- **QUESTIONS TO ANSWER**:
[a] In the court opinion below, how much did Otis bid per month to maintain the elevators?
[b] List every action that Otis agreed, in its "Full Maintenance" form quoted in the court opinion below, to perform on the elevator controller and other specified hardware.

Otis Elevator Co. v. University of Alaska

OPINION

BURKE, Justice.

Otis Elevator Company (“Otis”) appeals from a grant of summary judgment in favor of the University of Alaska (“University”) in the University’s action for damages. On appeal, the parties argue the scope of Otis’ contractual duty to indemnify University for fire damage to an elevator maintained by Otis. The trial court found Otis liable under the indemnity clause in the parties’ elevator maintenance agreement. We conclude that issues of material fact involving both the fire’s cause and the scope of Otis’ duty under the clause remain. Thus, we reverse and remand for trial.

I. FACTUAL AND PROCEDURAL BACKGROUND

In 1976, University invited Otis to bid on a contract to maintain twenty seven elevators on its Fairbanks campus. University attached a copy of the “General Terms and Conditions” applicable to the bid. This form contained both an indemnity and an acceptance clause. The indemnity clause read:

16. SAVE HARMLESS: [Otis] shall protect, indemnify, and save [the University] harmless from and against any damage, cost or liability for any or all injuries to persons or property arising from acts or omissions of [Otis], his em*485ployees, agents, or subcontracts howsoever caused.

The acceptance clause read:

19. ACCEPTANCE: This order expressly limits acceptance to the Terms and Conditions stated herein. All additional or different terms proposed by [Otis] are objected to and are hereby rejected, unless otherwise provided in writing by [University’s] Purchasing Agent.

In its bid, Otis included its standard “Full Maintenance” agreement form. In it, Otis agreed to use “all reasonable care to maintain the [elevators] in proper and sáfe operating condition.” Otis also agreed to “regularly and systematically examine, adjust, lubricate as required, and if conditions warrant, repair or replace” the elevator controller and other specified elevator hardware.1

Otis further stated that it assumed no responsibility for certain other equipment.2 Otis’ form also disclaimed responsibility for “renewals or repairs necessitated by reason of negligence or misuse of the equipment or by reason of any other cause beyond our control except ordinary wear and tear.”3

Otis bid $2,995.00 a month. University accepted the bid by sending a written purchase order to Otis. In the purchase order, University stated that the maintenance would be provided in accordance with both University’s “General Terms and Conditions” and Otis’ “Full Maintenance Agreement.” 4

In 1981, a fire damaged the controls of one of the elevators maintained by Otis, requiring extensive repairs. The cause of the fire remains disputed. University sued Otis, alleging in its complaint that Otis’ failure to inspect, repair, or replace defective parts had caused the fire. Otis denied liability. University then moved for summary judgment, relying on Otis’ duty to indemnify University under the agreement’s “hold harmless” clause.

In the briefs and affidavits attached to its motion, University posited that highly flammable hydraulic fluid leaked and made contact with the elevator controller’s electrical parts. University argued that Otis’ negligent failure to discover the leak contributed to the fire.

- **GIVEN MATERIAL**:
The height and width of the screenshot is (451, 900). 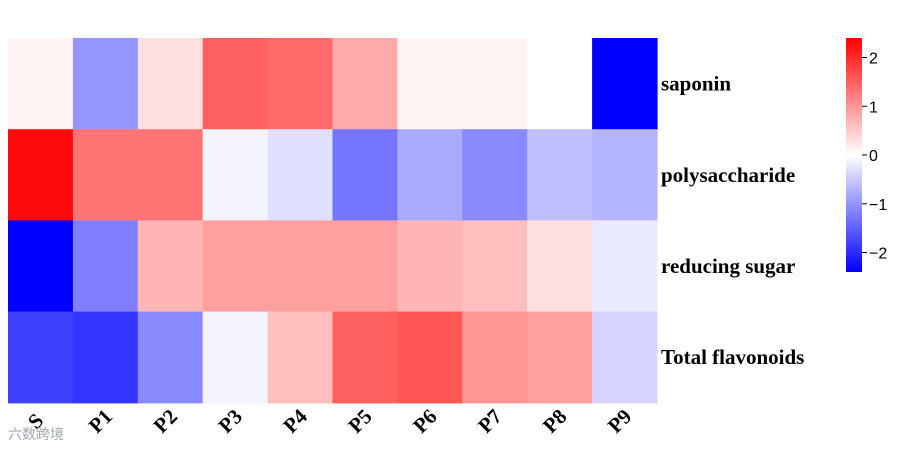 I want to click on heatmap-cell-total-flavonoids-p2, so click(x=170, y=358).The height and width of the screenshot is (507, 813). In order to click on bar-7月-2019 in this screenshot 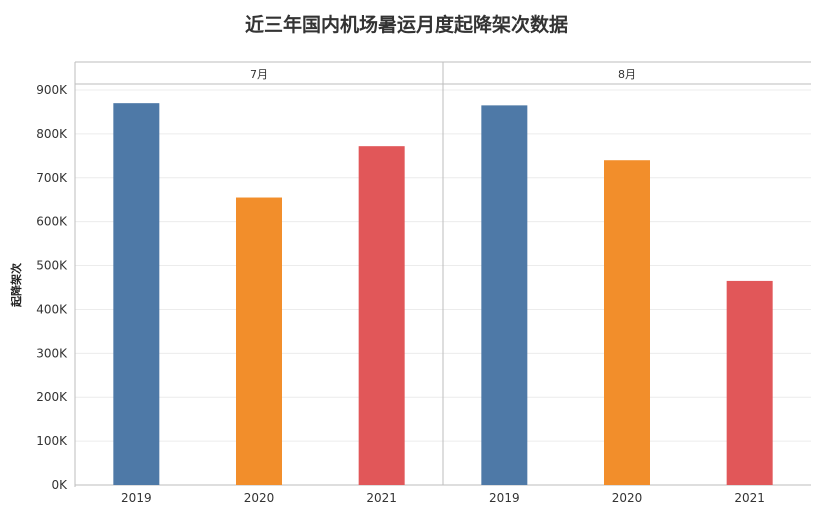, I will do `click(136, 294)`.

- **TASK RESPONSES**:
[a] $2,995.00 a month.

[b]
- Examine
- Adjust
- Lubricate as required
- Repair, if conditions warrant
- Replace, if conditions warrant